#### Collected data:

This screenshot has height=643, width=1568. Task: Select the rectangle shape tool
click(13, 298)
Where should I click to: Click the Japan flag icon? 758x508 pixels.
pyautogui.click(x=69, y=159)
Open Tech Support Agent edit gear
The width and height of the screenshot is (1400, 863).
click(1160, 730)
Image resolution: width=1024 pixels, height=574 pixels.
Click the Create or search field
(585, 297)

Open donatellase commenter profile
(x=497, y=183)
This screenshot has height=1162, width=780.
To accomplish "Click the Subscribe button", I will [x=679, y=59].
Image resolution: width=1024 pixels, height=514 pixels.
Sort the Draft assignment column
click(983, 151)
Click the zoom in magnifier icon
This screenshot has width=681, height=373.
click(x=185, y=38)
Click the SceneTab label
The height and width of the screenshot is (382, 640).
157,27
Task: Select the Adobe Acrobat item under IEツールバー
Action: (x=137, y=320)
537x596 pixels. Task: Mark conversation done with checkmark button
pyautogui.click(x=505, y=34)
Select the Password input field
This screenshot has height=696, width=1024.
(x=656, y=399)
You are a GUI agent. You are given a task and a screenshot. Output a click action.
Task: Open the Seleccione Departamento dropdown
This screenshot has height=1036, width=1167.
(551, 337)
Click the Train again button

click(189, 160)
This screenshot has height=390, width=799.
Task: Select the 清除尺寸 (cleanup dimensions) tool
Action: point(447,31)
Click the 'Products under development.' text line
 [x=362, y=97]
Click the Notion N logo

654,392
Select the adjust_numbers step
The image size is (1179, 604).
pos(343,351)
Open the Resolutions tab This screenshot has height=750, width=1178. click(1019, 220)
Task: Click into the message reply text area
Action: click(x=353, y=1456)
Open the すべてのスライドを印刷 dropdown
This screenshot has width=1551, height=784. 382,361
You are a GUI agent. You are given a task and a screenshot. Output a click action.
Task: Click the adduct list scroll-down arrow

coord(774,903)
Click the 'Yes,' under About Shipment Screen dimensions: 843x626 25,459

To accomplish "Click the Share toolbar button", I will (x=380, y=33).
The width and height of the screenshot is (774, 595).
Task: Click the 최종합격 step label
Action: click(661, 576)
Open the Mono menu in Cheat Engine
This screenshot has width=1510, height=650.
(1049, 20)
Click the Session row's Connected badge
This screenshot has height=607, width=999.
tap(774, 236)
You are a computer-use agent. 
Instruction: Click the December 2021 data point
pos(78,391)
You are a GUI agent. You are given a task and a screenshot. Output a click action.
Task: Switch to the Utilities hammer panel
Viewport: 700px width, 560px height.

#### Work instructions:
Only the final stretch of the entries above is needed: print exactly the lines from the line containing "This screenshot has width=1510, height=650." through the last one.

#### Exercise output:
This screenshot has width=1510, height=650.
(1049, 20)
Click the Session row's Connected badge
This screenshot has height=607, width=999.
tap(774, 236)
You are a computer-use agent. 
Instruction: Click the December 2021 data point
pos(78,391)
You are a GUI agent. You are given a task and a screenshot. Output a click action.
Task: Switch to the Utilities hammer panel
Viewport: 700px width, 560px height.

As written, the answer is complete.